- TASK REQUIREMENTS: Your answer must be the records below, given again exactly, with no pictures in it.

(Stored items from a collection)
++++++

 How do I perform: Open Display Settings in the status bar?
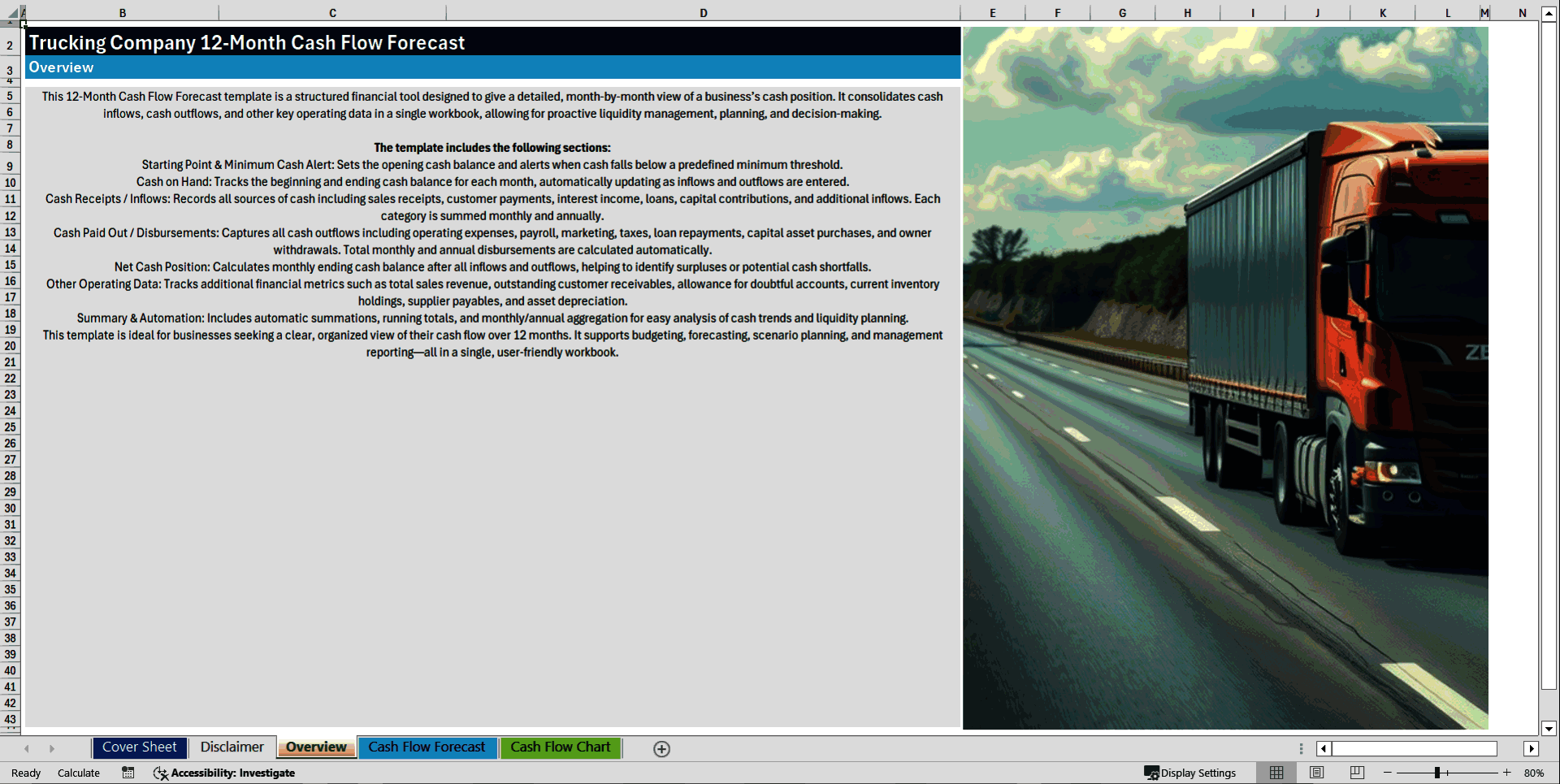(x=1191, y=773)
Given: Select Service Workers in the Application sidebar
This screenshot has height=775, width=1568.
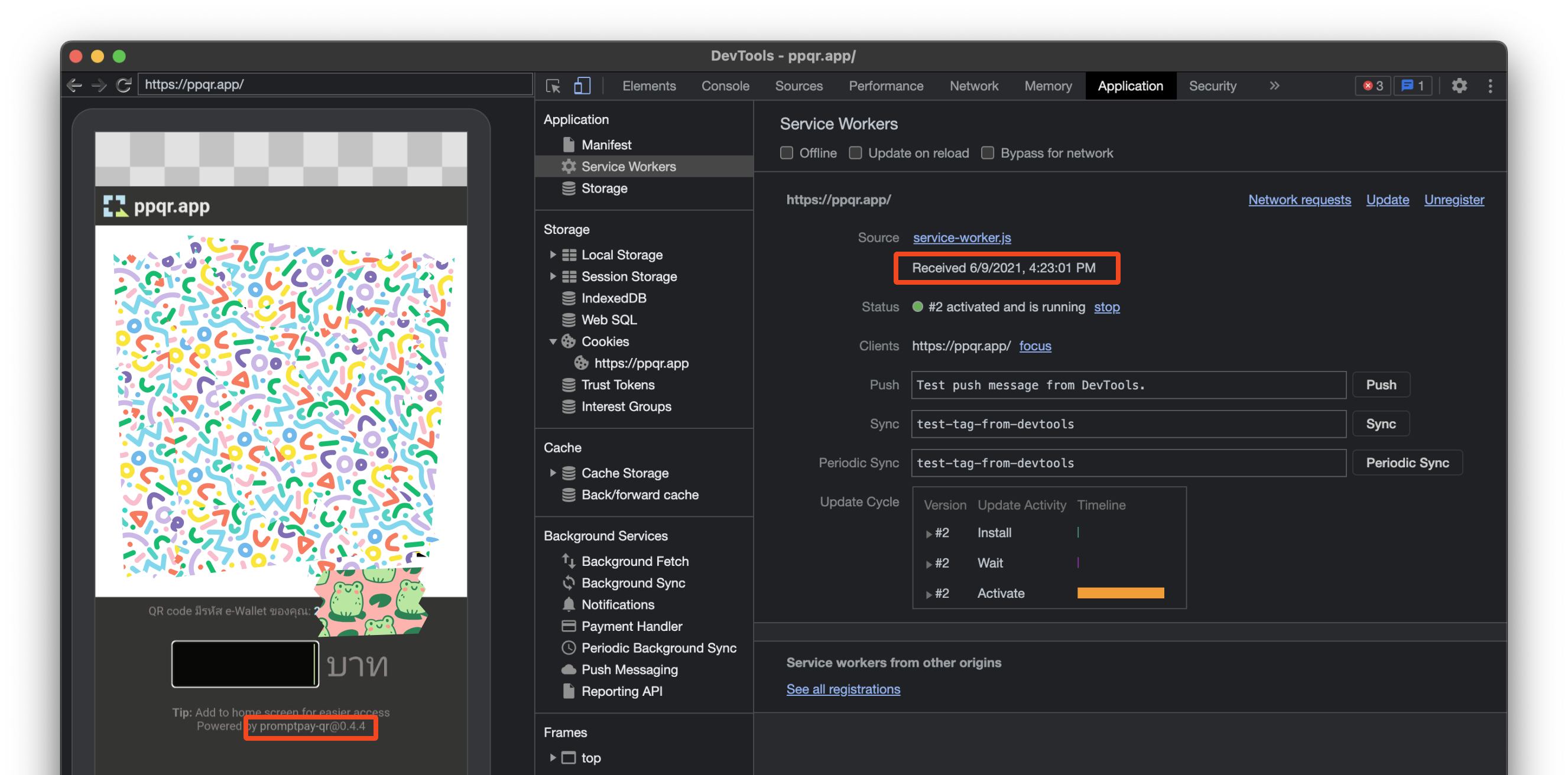Looking at the screenshot, I should [x=628, y=166].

++++++

- ANSWER TO THIS EXERCISE:
 How do I perform: Open Display Settings in the status bar?
(x=1191, y=773)
Given: Select Service Workers in the Application sidebar
This screenshot has height=775, width=1568.
Looking at the screenshot, I should [x=628, y=166].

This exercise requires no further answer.